Le réalisateur Joachim Trier s’avance sur le chemin balisé du passage à l’âge adulte mâtiné de paranormal : c’est Carrie de Stephen King, c’est Spider-Man ou les mutants chez Marvel, c’est même malheureusement des séries comme Smallville ou Roswell (ou Buffy pour ceux qui voudraient la qualité, ne soyons pas dans le négatif absolu ).

Bien employé,le surnaturel devient le catalyseur qui permet de mettre en lumière les difficultés et les combats pour s’intégrer aux autres et se différencier de ses parents, des modèles parfois encombrants qui ne vous lèguent pas que de l’ADN mais aussi une éducation et des convictions qui ne s’accordent pas forcément avec vos aspirations profondes ( comment aborder les sciences modernes en sortant d’une famille tellement croyante qu’elle ne remet pas en cause le dogme des 6000 ans de la Terre – et bonjour la façon dont ils doivent percevoir l’homosexualité -, comment comprendre des parents ayant trouvé Dieu et exerçant comme médecin moderne ? ) .

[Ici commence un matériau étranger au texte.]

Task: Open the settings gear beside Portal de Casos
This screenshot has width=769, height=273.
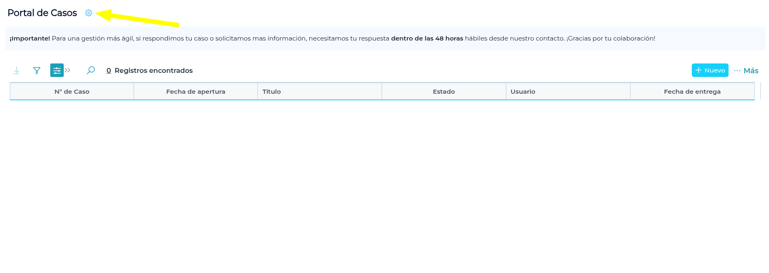Action: 88,13
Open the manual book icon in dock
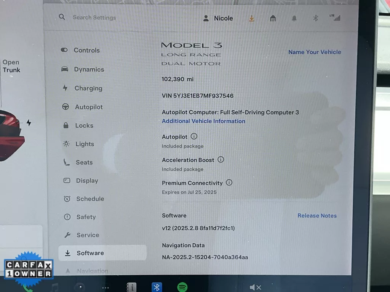This screenshot has height=292, width=390. coord(131,287)
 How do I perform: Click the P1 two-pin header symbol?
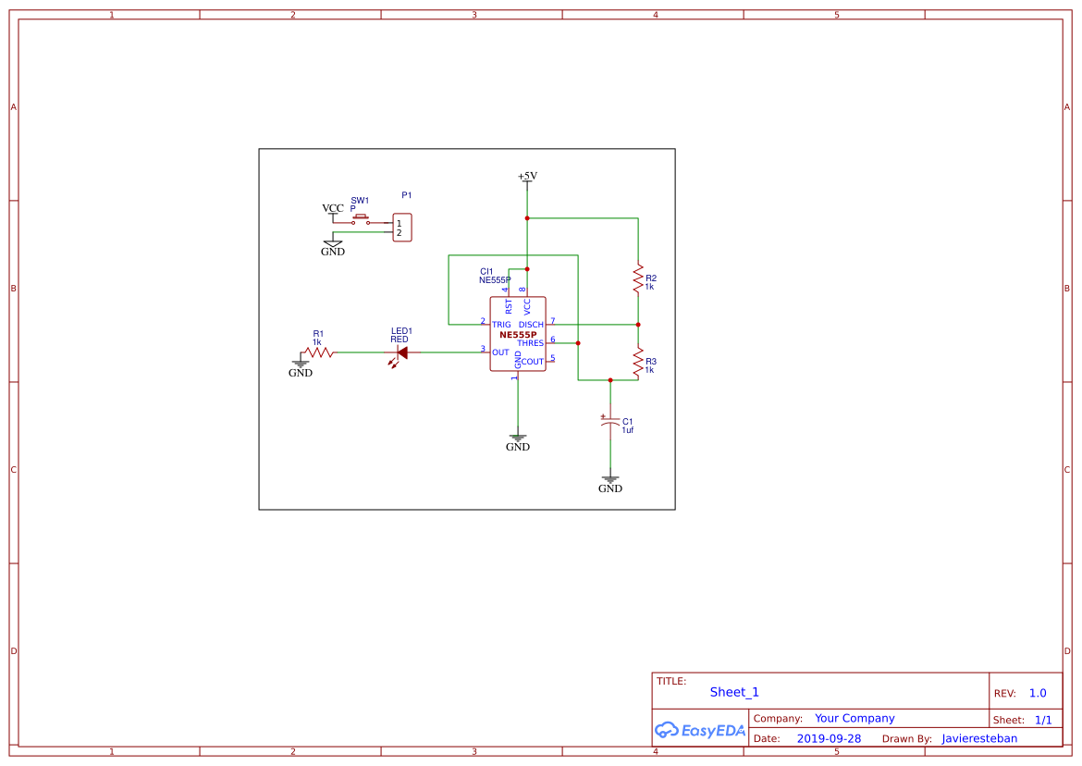point(401,227)
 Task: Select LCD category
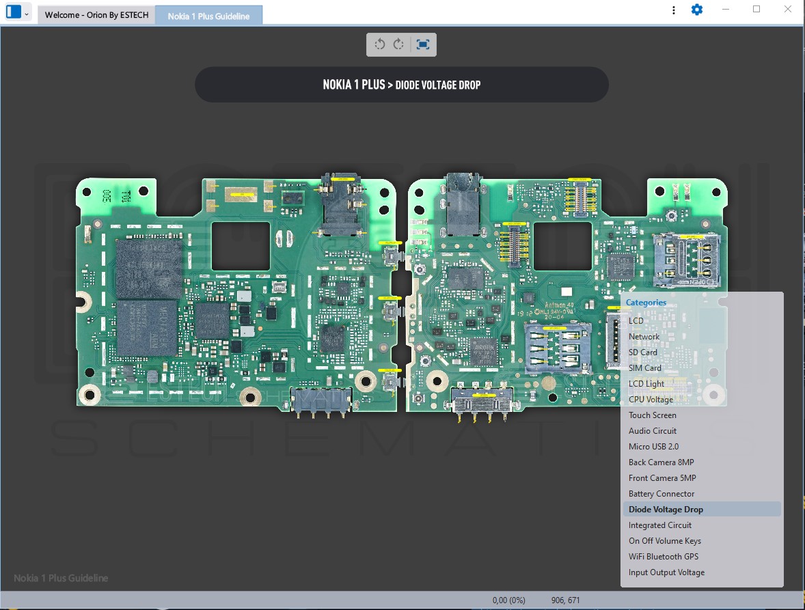pos(636,320)
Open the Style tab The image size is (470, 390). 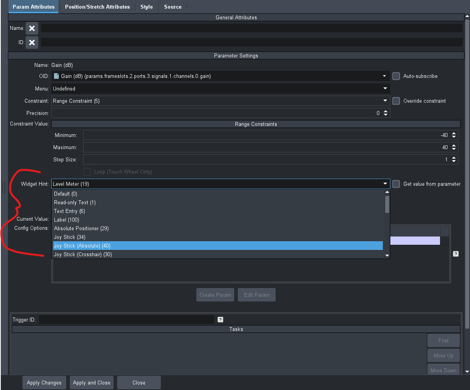pyautogui.click(x=146, y=7)
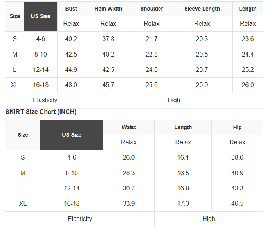Click the Hem Width column header
The width and height of the screenshot is (272, 235).
coord(108,9)
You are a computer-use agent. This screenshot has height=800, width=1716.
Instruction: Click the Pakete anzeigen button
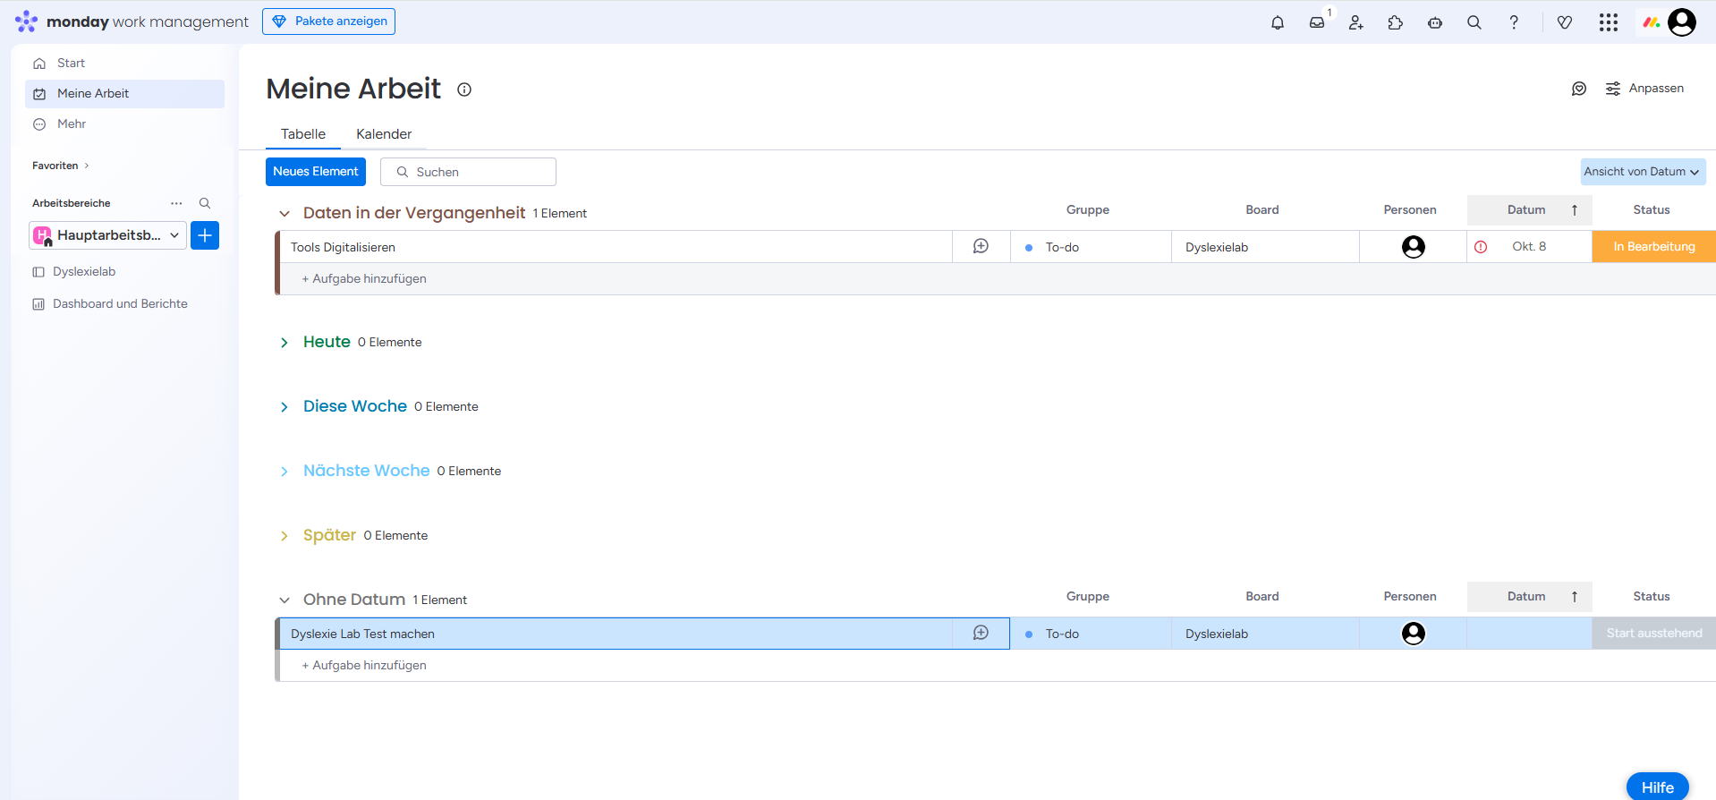[x=328, y=21]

Les thèmes abordés ne manquent pas et ne le sont jamais grossièrement ou survolés. Le dosage est celui qu’il faut pour que le spectateur se pose des questions sans qu’on ne lui assène les réponses.




Dans ce parcours initiatique tordu, les symboles ne manquent pas : du plus évident serpent au plus obscur corbeau, ils passent, ont de l’importance mais ne phagocytent pas l’image qui reste dans une veine de réalisme froid (le ciel est couvert presque en permanence ) , marquant l’irruption de fantastique de manière plus marquante.
On regrettera une scène usant des CGI qui aurait gagné à être montée un peu autrement.Mais l’angoisse ne tient pas tant aux manifestations des capacités de Thelma que du cortège des affres bien terre à terre qu’elle subit, son isolement et son incapacité à y faire face ( la scène de la piscine ) , une famille abusive mais aimante ( enfer pavé de bonnes intentions ?  ) créent une ambiance anxiogène qui, malgré une certaine lenteur du film, fascine, révulse, fait réagir. Autant victime que capable coupable,le destin de Thelma nous attrape et demande à ce que l'on assiste à ce que le futur lui réserve et ce qu'elle réserve au futur.

Thelma est incarnée par Eli Harboe, jeune actrice norvégienne au jeu tout en subtilité. Ses expressions, ses regards, tout concourt à la rendre immédiatement attachante et à se prendre de sympathie et d’empathie pour elle. La belle Anja, est interprétée par l’actrice américano-norvégienne Kaya Wilkins. L’alchimie entre elle deux forme le cœur battant du film.

Harboe se donne âme et corps dans son interprétation, ses crises - appelons-les d'épilepsie - ne semblent pas clichées et illustrent à la fois cet esprit qui s'ouvre et lutte, ce corps confronté à de nouveaux stimulus ( changement d'environnement, expérimentation de certains breuvages que la religion réprouve, désirs charnels inassouvis et inavouables de par son éducation ). L'âme se replie sur elle-même en même temps que le corps. Jusque dans cet ultime spasme filmique dont je ne dirais rien.

Un film venu du nord qui ne peut pas laisser froid.